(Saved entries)
== Segment start ==

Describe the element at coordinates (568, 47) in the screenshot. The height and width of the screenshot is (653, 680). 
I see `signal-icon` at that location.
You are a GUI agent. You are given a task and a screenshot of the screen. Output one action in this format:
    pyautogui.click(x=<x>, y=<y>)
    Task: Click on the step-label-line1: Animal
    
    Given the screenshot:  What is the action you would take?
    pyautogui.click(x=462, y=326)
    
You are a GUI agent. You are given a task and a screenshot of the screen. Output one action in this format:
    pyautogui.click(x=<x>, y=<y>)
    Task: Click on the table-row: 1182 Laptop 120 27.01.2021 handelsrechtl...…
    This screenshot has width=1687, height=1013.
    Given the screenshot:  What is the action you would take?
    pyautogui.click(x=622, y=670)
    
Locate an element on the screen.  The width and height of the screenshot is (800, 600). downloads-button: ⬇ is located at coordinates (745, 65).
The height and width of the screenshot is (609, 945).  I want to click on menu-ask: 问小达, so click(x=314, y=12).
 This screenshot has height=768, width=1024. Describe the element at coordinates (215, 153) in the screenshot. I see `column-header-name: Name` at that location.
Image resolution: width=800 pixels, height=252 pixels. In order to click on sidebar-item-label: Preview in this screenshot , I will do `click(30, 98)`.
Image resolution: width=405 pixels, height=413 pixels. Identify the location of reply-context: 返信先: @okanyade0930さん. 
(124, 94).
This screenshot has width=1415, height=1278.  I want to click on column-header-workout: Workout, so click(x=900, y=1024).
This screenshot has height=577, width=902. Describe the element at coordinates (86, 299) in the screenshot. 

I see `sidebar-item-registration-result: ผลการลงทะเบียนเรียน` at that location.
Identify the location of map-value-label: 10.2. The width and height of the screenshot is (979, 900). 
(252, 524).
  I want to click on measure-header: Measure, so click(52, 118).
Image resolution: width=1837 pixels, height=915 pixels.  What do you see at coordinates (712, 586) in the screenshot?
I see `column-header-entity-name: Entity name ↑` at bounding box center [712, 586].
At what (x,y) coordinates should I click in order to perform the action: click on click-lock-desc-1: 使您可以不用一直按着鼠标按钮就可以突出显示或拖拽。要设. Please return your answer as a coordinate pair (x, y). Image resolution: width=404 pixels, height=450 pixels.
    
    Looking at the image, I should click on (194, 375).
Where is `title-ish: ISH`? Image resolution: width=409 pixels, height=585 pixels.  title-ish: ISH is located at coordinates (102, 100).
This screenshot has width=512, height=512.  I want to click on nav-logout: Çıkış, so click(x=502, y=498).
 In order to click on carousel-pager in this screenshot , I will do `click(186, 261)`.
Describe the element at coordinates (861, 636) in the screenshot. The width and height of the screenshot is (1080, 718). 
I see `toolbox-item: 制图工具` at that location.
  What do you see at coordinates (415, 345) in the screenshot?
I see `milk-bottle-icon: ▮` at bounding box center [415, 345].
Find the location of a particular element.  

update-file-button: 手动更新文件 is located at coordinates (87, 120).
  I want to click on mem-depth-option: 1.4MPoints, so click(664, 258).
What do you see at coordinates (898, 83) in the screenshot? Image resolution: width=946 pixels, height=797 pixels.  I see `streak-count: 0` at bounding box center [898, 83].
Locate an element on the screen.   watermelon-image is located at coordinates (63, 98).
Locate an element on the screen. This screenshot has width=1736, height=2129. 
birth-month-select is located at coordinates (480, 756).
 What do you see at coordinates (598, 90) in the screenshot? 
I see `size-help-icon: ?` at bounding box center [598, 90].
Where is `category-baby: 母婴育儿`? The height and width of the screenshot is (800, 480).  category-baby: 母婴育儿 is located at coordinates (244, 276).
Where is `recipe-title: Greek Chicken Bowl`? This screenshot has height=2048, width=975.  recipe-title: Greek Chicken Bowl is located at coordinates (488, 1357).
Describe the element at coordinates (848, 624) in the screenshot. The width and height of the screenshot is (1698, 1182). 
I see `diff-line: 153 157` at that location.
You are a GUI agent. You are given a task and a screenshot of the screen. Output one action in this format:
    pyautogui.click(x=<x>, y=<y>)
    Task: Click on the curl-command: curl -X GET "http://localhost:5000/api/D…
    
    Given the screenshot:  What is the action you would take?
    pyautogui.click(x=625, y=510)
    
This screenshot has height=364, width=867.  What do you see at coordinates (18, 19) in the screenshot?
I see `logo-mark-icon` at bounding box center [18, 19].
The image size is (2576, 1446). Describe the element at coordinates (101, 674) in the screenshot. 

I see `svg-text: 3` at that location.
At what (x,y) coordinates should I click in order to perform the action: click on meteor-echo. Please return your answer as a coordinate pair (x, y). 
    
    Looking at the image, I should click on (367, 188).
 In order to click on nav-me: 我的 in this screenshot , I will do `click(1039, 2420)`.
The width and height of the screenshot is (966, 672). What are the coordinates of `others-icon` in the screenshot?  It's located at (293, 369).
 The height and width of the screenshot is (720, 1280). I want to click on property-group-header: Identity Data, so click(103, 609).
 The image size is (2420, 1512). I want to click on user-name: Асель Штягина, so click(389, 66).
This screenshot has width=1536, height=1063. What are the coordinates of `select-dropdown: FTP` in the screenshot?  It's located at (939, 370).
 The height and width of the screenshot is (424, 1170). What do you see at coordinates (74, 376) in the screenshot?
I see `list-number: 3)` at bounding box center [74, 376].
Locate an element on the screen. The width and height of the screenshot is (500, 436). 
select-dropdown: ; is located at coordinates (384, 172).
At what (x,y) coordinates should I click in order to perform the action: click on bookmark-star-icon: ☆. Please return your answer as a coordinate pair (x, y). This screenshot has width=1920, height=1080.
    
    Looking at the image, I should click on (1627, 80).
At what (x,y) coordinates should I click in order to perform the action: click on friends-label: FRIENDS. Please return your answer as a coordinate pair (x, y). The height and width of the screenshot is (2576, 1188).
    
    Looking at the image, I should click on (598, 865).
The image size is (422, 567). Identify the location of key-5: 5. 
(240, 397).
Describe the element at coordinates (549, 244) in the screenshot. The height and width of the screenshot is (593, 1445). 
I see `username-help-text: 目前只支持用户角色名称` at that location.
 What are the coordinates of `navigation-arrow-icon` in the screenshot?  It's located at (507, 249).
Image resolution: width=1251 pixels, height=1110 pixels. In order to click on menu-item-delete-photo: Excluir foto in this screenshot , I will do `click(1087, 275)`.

== Segment end ==

__Aim of the task__
Render each of the lines above as an item in a numbered list, omitting any blank lines.

__Response to the task__
1. Describe the element at coordinates (568, 47) in the screenshot. The height and width of the screenshot is (653, 680). 
2. I see `signal-icon` at that location.
3. You are a GUI agent. You are given a task and a screenshot of the screen. Output one action in this format:
4.     pyautogui.click(x=<x>, y=<y>)
5.     Task: Click on the step-label-line1: Animal
6.     Given the screenshot:  What is the action you would take?
7.     pyautogui.click(x=462, y=326)
8. You are a GUI agent. You are given a task and a screenshot of the screen. Output one action in this format:
9.     pyautogui.click(x=<x>, y=<y>)
10.     Task: Click on the table-row: 1182 Laptop 120 27.01.2021 handelsrechtl...…
11.     This screenshot has width=1687, height=1013.
12.     Given the screenshot:  What is the action you would take?
13.     pyautogui.click(x=622, y=670)
14. Locate an element on the screen.  The width and height of the screenshot is (800, 600). downloads-button: ⬇ is located at coordinates (745, 65).
15. The height and width of the screenshot is (609, 945).  I want to click on menu-ask: 问小达, so click(x=314, y=12).
16.  This screenshot has height=768, width=1024. Describe the element at coordinates (215, 153) in the screenshot. I see `column-header-name: Name` at that location.
17. Image resolution: width=800 pixels, height=252 pixels. In order to click on sidebar-item-label: Preview in this screenshot , I will do `click(30, 98)`.
18. Image resolution: width=405 pixels, height=413 pixels. Identify the location of reply-context: 返信先: @okanyade0930さん. 
19. (124, 94).
20. This screenshot has width=1415, height=1278.  I want to click on column-header-workout: Workout, so click(x=900, y=1024).
21. This screenshot has height=577, width=902. Describe the element at coordinates (86, 299) in the screenshot. 
22. I see `sidebar-item-registration-result: ผลการลงทะเบียนเรียน` at that location.
23. Identify the location of map-value-label: 10.2. The width and height of the screenshot is (979, 900). 
24. (252, 524).
25.   I want to click on measure-header: Measure, so click(52, 118).
26. Image resolution: width=1837 pixels, height=915 pixels.  What do you see at coordinates (712, 586) in the screenshot?
27. I see `column-header-entity-name: Entity name ↑` at bounding box center [712, 586].
28. At what (x,y) coordinates should I click in order to perform the action: click on click-lock-desc-1: 使您可以不用一直按着鼠标按钮就可以突出显示或拖拽。要设. Please return your answer as a coordinate pair (x, y). Image resolution: width=404 pixels, height=450 pixels.
29.     Looking at the image, I should click on (194, 375).
30. Where is `title-ish: ISH`? Image resolution: width=409 pixels, height=585 pixels.  title-ish: ISH is located at coordinates (102, 100).
31. This screenshot has width=512, height=512.  I want to click on nav-logout: Çıkış, so click(x=502, y=498).
32.  In order to click on carousel-pager in this screenshot , I will do `click(186, 261)`.
33. Describe the element at coordinates (861, 636) in the screenshot. The width and height of the screenshot is (1080, 718). 
34. I see `toolbox-item: 制图工具` at that location.
35.   What do you see at coordinates (415, 345) in the screenshot?
36. I see `milk-bottle-icon: ▮` at bounding box center [415, 345].
37. Find the location of a particular element.  
38. update-file-button: 手动更新文件 is located at coordinates (87, 120).
39.   I want to click on mem-depth-option: 1.4MPoints, so click(664, 258).
40. What do you see at coordinates (898, 83) in the screenshot? Image resolution: width=946 pixels, height=797 pixels.  I see `streak-count: 0` at bounding box center [898, 83].
41. Locate an element on the screen.   watermelon-image is located at coordinates (63, 98).
42. Locate an element on the screen. This screenshot has width=1736, height=2129. 
43. birth-month-select is located at coordinates (480, 756).
44.  What do you see at coordinates (598, 90) in the screenshot? 
45. I see `size-help-icon: ?` at bounding box center [598, 90].
46. Where is `category-baby: 母婴育儿`? The height and width of the screenshot is (800, 480).  category-baby: 母婴育儿 is located at coordinates (244, 276).
47. Where is `recipe-title: Greek Chicken Bowl`? This screenshot has height=2048, width=975.  recipe-title: Greek Chicken Bowl is located at coordinates (488, 1357).
48. Describe the element at coordinates (848, 624) in the screenshot. The width and height of the screenshot is (1698, 1182). 
49. I see `diff-line: 153 157` at that location.
50. You are a GUI agent. You are given a task and a screenshot of the screen. Output one action in this format:
51.     pyautogui.click(x=<x>, y=<y>)
52.     Task: Click on the curl-command: curl -X GET "http://localhost:5000/api/D…
53.     Given the screenshot:  What is the action you would take?
54.     pyautogui.click(x=625, y=510)
55. This screenshot has height=364, width=867.  What do you see at coordinates (18, 19) in the screenshot?
56. I see `logo-mark-icon` at bounding box center [18, 19].
57. The image size is (2576, 1446). Describe the element at coordinates (101, 674) in the screenshot. 
58. I see `svg-text: 3` at that location.
59. At what (x,y) coordinates should I click in order to perform the action: click on meteor-echo. Please return your answer as a coordinate pair (x, y). 
60.     Looking at the image, I should click on (367, 188).
61.  In order to click on nav-me: 我的 in this screenshot , I will do `click(1039, 2420)`.
62. The width and height of the screenshot is (966, 672). What are the coordinates of `others-icon` in the screenshot?  It's located at (293, 369).
63.  The height and width of the screenshot is (720, 1280). I want to click on property-group-header: Identity Data, so click(103, 609).
64.  The image size is (2420, 1512). I want to click on user-name: Асель Штягина, so click(389, 66).
65. This screenshot has width=1536, height=1063. What are the coordinates of `select-dropdown: FTP` in the screenshot?  It's located at (939, 370).
66.  The height and width of the screenshot is (424, 1170). What do you see at coordinates (74, 376) in the screenshot?
67. I see `list-number: 3)` at bounding box center [74, 376].
68. Locate an element on the screen. The width and height of the screenshot is (500, 436). 
69. select-dropdown: ; is located at coordinates (384, 172).
70. At what (x,y) coordinates should I click in order to perform the action: click on bookmark-star-icon: ☆. Please return your answer as a coordinate pair (x, y). This screenshot has width=1920, height=1080.
71.     Looking at the image, I should click on (1627, 80).
72. At what (x,y) coordinates should I click in order to perform the action: click on friends-label: FRIENDS. Please return your answer as a coordinate pair (x, y). The height and width of the screenshot is (2576, 1188).
73.     Looking at the image, I should click on (598, 865).
74. The image size is (422, 567). Identify the location of key-5: 5. 
75. (240, 397).
76. Describe the element at coordinates (549, 244) in the screenshot. The height and width of the screenshot is (593, 1445). 
77. I see `username-help-text: 目前只支持用户角色名称` at that location.
78.  What are the coordinates of `navigation-arrow-icon` in the screenshot?  It's located at (507, 249).
79. Image resolution: width=1251 pixels, height=1110 pixels. In order to click on menu-item-delete-photo: Excluir foto in this screenshot , I will do `click(1087, 275)`.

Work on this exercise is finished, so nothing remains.